From: Ard Biesheuvel
Date: Tue Feb 25 2020 - 14:34:04 EST


On Tue, 25 Feb 2020 at 20:10, Nick Desaulniers <ndesaulniers@xxxxxxxxxx> wrote:
>
> On Mon, Feb 24, 2020 at 9:22 PM Stefan Agner <stefan@xxxxxxxx> wrote:
> >
> > Clang's integrated assembler does not allow to to use the mcr
> > instruction to access floating point co-processor registers:
> > arch/arm/vfp/vfpmodule.c:342:2: error: invalid operand for instruction
> > fmxr(FPEXC, fpexc & ~(FPEXC_EX|FPEXC_DEX|FPEXC_FP2V|FPEXC_VV|FPEXC_TRAP_MASK));
> > ^
> > arch/arm/vfp/vfpinstr.h:79:6: note: expanded from macro 'fmxr'
> > asm("mcr p10, 7, %0, " vfpreg(_vfp_) ", cr0, 0 @ fmxr " #_vfp_ ", %0" \
> > ^
> > <inline asm>:1:6: note: instantiated into assembly here
> > mcr p10, 7, r0, cr8, cr0, 0 @ fmxr FPEXC, r0
> > ^
> >
> > The GNU assembler supports the .fpu directive at least since 2.17 (when
> > documentation has been added).

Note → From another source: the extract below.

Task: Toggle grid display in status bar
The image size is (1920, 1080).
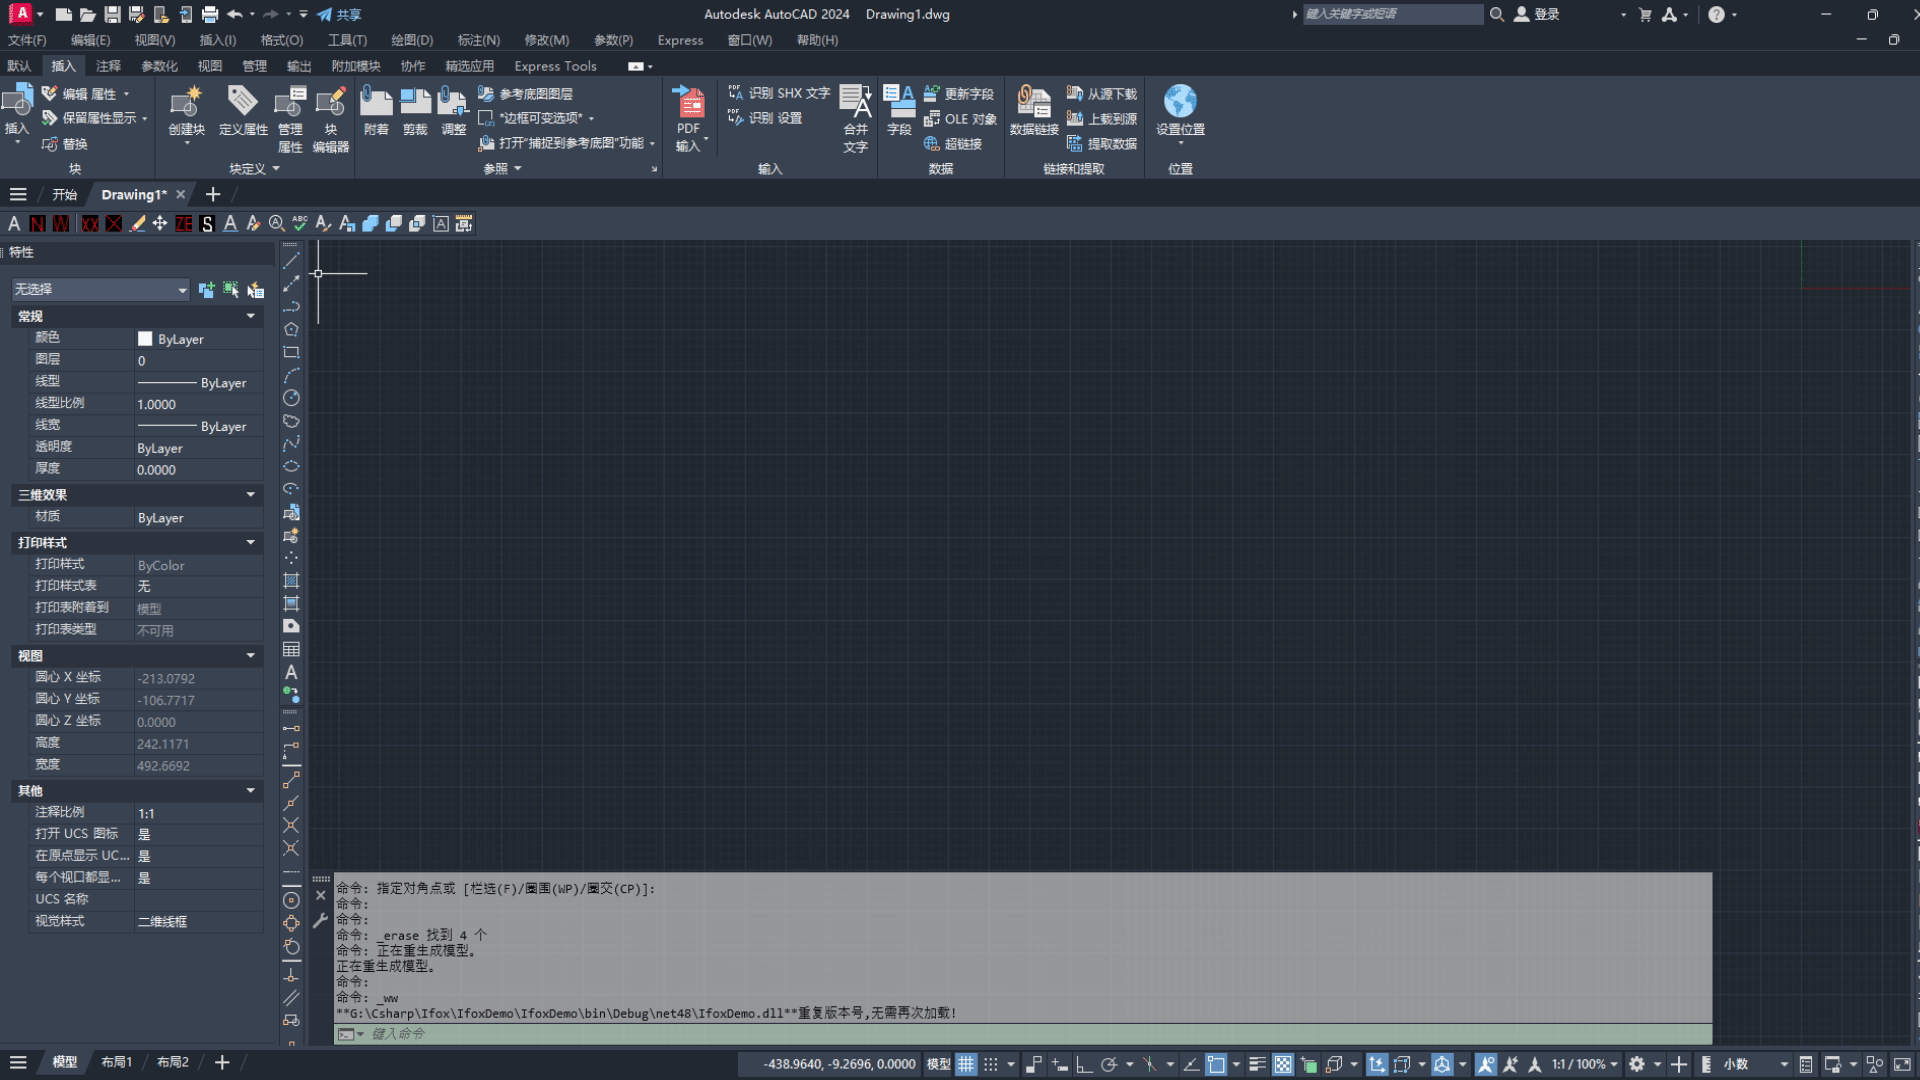Action: pyautogui.click(x=966, y=1064)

Since Linux requires binutils 2.21 it is
> > safe to use .fpu directive. Use the .fpu directive and mnemonics for VFP
> > register access.
> >
> > This allows to build vfpmodule.c with Clang and its integrated assembler.
> >
> > Link: https://github.com/ClangBuiltLinux/linux/issues/905
> > Signed-off-by: Stefan Agner <stefan@xxxxxxxx>
> > ---
> > arch/arm/vfp/vfpinstr.h | 12 ++++--------
> > 1 file changed, 4 insertions(+), 8 deletions(-)
> >
> > diff --git a/arch/arm/vfp/vfpinstr.h b/arch/arm/vfp/vfpinstr.h
> > index 38dc154e39ff..799ccf065406 100644
> > --- a/arch/arm/vfp/vfpinstr.h
> > +++ b/arch/arm/vfp/vfpinstr.h
> > @@ -62,21 +62,17 @@
> > #define FPSCR_C (1 << 29)
> > #define FPSCR_V (1 << 28)
> >
> > -/*
> > - * Since we aren't building with -mfpu=vfp, we need to code
> > - * these instructions using their MRC/MCR equivalents.
> > - */
> > -#define vfpreg(_vfp_) #_vfp_
> > -
> > #define fmrx(_vfp_) ({ \
> > u32 __v; \
> > - asm("mrc p10, 7, %0, " vfpreg(_vfp_) ", cr0, 0 @ fmrx %0, " #_vfp_ \
> > + asm(".fpu vfpv2\n" \
> > + "vmrs %0, " #_vfp_ \
> > : "=r" (__v) : : "cc"); \
> > __v; \
> > })
> >
> > #define fmxr(_vfp_,_var_) \
> > - asm("mcr p10, 7, %0, " vfpreg(_vfp_) ", cr0, 0 @ fmxr " #_vfp_ ", %0" \
> > + asm(".fpu vfpv2\n" \
> > + "vmsr " #_vfp_ ", %0" \
> > : : "r" (_var_) : "cc")
> >
> > u32 vfp_single_cpdo(u32 inst, u32 fpscr);
> > --
>
> Hi Stefan,
> Thanks for the patch. Reading through:
> - FMRX, FMXR, and FMSTAT:
> http://infocenter.arm.com/help/index.jsp?topic=/com.arm.doc.dui0068b/Bcfbdihi.html
> - VMRS and VMSR:
> http://infocenter.arm.com/help/index.jsp?topic=/com.arm.doc.dui0204h/Bcfbdihi.html
>
> Should a macro called `fmrx` that had a comment about `fmrx` be using
> `vmrs` in place of `fmrx`?
>
> It looks like Clang treats them the same, but GCC keeps them separate:
> https://godbolt.org/z/YKmSAs
> Ah, this is only when streaming to assembly. Looks like they have the
> same encoding, and produce the same disassembly. (Godbolt emits
> assembly by default, and has the option to compile, then disassemble).
> If I take my case from godbolt above:
>
> â /tmp arm-linux-gnueabihf-gcc -O2 -c x.c
> â /tmp llvm-objdump -dr x.o
>
> x.o: file format elf32-arm-little
>
>
> Disassembly of section .text:
>
> 00000000 bar:
> 0: f1 ee 10 0a vmrs r0, fpscr
> 4: 70 47 bx lr
> 6: 00 bf nop
>
> 00000008 baz:
> 8: f1 ee 10 0a vmrs r0, fpscr
> c: 70 47 bx lr
> e: 00 bf nop
>
> So indeed a similar encoding exists for the two different assembler
> instructions.

Does that hold for ARM (A32) instructions as well?